- Work to be completed
Scan the entries for the word "text". Every line that has it should be copied.

- Materials provided

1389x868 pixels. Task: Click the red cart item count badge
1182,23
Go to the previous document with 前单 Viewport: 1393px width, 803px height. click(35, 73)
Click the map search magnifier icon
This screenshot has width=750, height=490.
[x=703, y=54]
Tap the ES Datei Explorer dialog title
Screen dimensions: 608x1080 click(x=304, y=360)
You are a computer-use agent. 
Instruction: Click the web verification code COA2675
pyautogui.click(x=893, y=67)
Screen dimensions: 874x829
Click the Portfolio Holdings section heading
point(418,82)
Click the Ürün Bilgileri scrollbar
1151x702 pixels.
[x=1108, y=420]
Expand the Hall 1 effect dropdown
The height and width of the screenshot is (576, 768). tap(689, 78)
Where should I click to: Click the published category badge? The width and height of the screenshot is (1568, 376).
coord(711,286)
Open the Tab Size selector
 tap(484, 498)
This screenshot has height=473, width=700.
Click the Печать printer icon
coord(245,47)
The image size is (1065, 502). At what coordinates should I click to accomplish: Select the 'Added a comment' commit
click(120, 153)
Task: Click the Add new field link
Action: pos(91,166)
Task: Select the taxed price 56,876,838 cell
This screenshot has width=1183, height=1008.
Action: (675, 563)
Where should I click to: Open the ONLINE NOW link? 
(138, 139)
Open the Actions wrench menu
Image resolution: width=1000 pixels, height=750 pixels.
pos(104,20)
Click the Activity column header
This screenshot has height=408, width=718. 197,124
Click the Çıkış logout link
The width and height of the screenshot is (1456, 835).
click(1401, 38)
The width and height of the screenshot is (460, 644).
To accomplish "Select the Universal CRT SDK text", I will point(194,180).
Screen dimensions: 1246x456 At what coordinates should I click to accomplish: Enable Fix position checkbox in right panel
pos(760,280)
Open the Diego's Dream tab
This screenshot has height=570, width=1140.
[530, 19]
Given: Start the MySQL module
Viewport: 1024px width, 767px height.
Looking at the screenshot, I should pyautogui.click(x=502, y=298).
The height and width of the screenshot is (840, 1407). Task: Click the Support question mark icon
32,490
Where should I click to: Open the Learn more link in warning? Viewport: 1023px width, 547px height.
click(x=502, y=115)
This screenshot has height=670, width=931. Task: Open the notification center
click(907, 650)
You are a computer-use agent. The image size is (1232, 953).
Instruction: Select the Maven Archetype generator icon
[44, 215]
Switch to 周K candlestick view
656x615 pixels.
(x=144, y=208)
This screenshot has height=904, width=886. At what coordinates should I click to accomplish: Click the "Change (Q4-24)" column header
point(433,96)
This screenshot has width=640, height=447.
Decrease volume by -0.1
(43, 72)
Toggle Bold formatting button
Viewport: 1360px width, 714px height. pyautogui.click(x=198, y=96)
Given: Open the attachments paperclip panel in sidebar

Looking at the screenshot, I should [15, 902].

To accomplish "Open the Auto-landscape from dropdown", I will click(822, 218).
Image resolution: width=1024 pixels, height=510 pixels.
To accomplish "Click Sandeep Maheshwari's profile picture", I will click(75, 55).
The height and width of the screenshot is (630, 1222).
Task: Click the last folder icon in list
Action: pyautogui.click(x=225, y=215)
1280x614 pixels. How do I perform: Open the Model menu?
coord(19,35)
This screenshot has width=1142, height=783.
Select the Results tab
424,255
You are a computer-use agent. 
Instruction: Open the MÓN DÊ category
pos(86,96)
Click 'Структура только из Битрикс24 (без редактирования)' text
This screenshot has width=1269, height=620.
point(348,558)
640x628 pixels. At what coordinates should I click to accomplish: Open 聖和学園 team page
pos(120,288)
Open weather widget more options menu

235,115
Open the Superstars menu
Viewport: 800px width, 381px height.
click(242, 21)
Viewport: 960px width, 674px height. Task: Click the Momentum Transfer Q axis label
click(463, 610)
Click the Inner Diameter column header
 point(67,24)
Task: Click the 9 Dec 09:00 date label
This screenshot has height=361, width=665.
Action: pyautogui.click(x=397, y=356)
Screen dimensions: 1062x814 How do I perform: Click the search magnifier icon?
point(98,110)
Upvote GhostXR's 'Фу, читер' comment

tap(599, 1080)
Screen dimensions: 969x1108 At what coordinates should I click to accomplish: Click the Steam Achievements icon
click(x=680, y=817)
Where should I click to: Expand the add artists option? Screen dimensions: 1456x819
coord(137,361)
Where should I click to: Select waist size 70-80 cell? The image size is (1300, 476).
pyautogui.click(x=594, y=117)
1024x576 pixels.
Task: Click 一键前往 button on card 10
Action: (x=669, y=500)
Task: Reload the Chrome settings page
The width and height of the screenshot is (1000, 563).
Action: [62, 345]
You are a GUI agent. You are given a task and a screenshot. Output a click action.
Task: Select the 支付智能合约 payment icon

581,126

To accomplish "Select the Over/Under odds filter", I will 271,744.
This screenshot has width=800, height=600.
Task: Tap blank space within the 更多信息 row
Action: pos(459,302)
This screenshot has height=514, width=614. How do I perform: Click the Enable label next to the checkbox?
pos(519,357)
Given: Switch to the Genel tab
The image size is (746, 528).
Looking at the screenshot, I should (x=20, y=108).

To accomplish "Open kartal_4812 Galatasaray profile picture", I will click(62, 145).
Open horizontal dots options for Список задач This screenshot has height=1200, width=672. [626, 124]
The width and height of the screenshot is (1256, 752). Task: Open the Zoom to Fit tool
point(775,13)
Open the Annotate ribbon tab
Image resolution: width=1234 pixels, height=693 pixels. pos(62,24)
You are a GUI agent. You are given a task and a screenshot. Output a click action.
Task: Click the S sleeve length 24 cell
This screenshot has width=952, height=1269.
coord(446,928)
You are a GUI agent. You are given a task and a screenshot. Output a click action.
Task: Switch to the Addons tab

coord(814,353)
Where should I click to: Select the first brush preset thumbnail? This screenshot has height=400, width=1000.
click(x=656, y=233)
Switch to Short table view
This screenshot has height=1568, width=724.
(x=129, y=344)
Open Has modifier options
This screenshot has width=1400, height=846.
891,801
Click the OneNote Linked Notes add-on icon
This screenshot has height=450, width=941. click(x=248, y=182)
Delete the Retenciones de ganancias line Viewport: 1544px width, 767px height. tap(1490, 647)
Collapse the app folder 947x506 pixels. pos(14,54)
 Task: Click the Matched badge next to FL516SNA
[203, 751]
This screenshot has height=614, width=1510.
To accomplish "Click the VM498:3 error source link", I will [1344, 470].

- Answer to the exercise
To accomplish "Select the Universal CRT SDK text", I will point(194,180).
Click 'Структура только из Битрикс24 (без редактирования)' text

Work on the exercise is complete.